(Records for locating displayed items)
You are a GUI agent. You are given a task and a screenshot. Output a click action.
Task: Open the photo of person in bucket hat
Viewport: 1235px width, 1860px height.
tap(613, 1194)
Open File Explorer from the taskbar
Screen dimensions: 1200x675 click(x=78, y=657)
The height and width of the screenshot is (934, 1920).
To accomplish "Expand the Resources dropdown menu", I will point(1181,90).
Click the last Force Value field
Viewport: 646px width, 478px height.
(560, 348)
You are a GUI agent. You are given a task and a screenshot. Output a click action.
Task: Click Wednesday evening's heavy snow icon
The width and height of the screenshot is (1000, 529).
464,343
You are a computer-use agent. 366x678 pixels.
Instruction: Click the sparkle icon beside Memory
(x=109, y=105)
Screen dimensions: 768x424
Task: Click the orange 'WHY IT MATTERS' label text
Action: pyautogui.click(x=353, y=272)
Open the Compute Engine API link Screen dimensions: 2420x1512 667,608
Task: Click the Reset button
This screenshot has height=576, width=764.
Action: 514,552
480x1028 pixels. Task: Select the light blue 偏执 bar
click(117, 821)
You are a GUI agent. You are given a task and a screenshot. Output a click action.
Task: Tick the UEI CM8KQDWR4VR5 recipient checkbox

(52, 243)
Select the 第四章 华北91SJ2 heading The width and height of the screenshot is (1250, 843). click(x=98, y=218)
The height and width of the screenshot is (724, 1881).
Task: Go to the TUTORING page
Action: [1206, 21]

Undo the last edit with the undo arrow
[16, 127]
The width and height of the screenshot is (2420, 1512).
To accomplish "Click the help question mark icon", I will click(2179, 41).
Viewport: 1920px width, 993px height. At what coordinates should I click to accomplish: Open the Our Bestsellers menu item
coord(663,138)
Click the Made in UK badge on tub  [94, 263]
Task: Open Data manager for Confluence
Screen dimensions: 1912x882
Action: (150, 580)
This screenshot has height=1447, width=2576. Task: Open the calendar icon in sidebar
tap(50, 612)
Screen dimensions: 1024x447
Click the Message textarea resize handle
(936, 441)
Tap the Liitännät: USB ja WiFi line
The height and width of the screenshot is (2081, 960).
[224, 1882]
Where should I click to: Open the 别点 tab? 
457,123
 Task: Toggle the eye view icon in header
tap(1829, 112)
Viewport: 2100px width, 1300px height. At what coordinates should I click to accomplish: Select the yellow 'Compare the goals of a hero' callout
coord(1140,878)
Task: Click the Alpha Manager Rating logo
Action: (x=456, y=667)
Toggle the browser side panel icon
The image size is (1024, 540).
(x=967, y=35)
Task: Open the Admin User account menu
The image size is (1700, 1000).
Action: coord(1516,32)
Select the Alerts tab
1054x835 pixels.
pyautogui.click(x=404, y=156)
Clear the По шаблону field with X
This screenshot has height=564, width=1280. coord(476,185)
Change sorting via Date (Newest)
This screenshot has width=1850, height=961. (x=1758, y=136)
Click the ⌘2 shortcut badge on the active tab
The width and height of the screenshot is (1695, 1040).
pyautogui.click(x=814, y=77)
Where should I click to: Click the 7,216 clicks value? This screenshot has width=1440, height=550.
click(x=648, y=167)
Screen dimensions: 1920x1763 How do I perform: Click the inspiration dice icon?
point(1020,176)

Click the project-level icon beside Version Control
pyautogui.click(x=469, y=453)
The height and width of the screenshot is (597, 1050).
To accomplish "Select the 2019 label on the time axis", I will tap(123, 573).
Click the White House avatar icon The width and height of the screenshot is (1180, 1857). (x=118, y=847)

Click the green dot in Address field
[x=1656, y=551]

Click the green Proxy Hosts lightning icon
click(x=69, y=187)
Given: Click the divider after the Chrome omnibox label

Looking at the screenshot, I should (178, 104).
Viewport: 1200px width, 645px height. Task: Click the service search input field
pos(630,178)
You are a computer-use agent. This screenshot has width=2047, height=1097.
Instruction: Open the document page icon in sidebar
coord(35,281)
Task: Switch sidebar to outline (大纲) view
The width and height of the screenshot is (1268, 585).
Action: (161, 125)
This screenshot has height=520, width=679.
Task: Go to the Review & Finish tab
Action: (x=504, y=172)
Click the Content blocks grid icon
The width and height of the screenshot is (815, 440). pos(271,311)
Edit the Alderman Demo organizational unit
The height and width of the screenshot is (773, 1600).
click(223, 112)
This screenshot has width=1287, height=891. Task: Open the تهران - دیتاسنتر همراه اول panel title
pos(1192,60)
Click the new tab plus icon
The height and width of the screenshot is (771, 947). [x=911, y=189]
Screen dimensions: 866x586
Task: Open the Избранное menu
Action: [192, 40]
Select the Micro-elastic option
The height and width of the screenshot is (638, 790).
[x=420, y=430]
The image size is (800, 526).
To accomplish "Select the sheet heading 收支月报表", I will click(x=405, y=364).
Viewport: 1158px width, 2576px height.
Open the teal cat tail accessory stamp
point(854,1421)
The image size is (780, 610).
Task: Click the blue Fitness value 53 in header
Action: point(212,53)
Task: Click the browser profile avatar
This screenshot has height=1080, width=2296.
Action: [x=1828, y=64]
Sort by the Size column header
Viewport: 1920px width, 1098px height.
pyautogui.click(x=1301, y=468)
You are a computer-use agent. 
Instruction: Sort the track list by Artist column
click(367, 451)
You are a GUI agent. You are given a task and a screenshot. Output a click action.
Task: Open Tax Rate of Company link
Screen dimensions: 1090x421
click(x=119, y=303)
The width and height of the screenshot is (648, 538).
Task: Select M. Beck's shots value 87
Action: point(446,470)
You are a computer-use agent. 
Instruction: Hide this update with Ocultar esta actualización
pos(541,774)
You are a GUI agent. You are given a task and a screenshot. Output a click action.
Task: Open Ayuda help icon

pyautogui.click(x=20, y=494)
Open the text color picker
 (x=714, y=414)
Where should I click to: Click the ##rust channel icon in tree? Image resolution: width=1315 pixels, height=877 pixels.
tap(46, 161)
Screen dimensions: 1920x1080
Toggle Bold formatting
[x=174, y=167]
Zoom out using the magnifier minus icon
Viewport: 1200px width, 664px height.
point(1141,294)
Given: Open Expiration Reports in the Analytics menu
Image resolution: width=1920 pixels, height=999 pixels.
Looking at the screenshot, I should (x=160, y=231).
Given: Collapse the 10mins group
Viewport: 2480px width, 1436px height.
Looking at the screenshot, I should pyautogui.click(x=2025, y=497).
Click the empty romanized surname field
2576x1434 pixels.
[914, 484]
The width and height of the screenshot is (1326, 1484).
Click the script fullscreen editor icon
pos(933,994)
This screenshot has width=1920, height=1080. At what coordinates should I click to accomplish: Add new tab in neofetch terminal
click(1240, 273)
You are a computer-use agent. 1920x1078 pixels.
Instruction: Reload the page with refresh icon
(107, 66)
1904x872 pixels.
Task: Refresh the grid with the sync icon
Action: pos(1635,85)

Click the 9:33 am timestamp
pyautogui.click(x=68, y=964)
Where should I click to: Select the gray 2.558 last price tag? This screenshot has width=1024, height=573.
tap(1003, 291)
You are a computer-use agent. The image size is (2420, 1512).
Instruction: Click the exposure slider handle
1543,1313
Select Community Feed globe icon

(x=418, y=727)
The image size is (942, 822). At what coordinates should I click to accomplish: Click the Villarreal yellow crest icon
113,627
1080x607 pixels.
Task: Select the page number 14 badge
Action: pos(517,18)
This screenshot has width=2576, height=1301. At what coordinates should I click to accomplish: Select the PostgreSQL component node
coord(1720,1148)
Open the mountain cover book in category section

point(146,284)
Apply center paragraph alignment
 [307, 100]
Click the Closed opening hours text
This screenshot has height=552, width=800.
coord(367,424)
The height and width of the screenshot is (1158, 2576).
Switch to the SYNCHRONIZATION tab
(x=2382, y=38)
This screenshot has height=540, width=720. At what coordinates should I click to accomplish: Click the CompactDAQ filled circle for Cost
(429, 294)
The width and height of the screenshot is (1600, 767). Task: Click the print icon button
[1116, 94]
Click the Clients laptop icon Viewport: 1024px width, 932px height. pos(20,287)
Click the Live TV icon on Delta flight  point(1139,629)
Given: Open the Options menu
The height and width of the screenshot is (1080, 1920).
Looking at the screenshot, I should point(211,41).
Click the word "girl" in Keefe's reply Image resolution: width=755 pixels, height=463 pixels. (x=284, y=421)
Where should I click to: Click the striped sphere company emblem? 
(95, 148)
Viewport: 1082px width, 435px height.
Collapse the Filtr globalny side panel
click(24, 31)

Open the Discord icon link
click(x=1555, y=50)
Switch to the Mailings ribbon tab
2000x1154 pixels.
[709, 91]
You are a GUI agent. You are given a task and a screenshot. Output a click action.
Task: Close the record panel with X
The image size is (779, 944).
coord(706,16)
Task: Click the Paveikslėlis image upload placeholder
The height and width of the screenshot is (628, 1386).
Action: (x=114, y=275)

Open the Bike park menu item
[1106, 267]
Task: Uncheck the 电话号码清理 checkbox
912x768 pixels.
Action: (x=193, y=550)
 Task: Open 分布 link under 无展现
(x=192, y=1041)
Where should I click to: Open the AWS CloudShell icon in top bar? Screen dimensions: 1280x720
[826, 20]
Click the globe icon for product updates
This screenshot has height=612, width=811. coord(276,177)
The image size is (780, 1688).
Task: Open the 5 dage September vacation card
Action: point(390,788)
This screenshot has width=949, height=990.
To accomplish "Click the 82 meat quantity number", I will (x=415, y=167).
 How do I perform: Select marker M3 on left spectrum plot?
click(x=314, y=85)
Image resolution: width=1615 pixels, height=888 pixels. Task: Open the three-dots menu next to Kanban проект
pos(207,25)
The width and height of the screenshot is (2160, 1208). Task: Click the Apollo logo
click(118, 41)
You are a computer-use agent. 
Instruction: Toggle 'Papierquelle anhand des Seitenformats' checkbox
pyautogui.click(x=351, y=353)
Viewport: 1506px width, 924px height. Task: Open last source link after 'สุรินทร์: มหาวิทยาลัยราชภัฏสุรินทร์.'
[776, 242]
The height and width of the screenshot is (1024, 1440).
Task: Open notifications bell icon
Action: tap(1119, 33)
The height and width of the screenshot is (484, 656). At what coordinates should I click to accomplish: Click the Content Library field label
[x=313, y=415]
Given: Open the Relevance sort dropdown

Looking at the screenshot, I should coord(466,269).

▸ **REQUIRED WORK**
Copy the records verbatim from the line with "Open the text color picker" to the line with "tap(46, 161)", including both of those lines.

▸ **EXPECTED OUTPUT**
Open the text color picker
 (x=714, y=414)
Where should I click to: Click the ##rust channel icon in tree? Image resolution: width=1315 pixels, height=877 pixels.
tap(46, 161)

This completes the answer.